> **Problem to solve**
When a line in the material contains the word "text", copy it.
=== Source records ===
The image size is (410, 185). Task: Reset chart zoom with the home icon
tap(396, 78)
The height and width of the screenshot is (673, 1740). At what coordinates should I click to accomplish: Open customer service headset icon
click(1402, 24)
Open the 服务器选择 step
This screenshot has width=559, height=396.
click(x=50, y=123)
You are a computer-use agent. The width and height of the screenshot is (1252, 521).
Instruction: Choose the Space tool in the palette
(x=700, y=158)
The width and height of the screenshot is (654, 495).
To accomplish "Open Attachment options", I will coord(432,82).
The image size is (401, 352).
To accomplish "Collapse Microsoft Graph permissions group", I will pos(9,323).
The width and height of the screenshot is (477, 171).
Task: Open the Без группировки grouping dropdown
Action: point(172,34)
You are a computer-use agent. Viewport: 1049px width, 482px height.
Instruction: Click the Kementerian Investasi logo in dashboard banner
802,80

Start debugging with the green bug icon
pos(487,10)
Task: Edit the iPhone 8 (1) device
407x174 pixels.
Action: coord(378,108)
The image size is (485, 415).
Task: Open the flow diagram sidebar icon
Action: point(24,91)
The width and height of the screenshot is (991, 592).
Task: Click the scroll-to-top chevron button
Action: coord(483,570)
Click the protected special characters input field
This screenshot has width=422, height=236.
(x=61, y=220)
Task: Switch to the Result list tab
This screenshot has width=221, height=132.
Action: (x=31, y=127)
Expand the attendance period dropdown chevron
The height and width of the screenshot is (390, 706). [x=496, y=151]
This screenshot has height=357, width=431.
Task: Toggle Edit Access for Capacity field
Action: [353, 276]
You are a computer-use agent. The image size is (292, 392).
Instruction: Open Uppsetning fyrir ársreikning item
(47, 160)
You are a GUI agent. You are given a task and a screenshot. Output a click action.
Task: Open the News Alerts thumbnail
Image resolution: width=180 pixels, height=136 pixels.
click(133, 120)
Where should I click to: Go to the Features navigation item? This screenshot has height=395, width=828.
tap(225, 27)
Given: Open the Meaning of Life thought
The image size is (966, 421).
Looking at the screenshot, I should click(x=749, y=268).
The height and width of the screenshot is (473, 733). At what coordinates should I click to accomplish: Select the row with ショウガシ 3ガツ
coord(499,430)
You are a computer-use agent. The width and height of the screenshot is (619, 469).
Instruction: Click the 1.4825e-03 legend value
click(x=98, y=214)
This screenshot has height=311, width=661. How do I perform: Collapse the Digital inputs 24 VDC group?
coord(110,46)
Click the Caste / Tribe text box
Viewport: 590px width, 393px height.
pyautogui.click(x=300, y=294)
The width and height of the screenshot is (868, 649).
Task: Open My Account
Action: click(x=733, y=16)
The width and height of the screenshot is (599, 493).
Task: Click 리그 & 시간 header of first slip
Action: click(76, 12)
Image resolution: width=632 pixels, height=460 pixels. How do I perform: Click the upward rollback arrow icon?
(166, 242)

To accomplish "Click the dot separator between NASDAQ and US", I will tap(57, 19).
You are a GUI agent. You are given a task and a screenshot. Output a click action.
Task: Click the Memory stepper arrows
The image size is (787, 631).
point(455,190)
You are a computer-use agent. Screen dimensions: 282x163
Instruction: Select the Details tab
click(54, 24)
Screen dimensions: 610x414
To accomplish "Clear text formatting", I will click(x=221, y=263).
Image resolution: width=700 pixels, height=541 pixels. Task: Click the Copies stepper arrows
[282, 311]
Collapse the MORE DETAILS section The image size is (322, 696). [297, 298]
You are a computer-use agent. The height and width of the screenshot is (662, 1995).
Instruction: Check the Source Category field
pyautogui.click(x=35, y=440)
===
> **Result of this task**
Click the Caste / Tribe text box
To accomplish "Clear text formatting", I will click(x=221, y=263).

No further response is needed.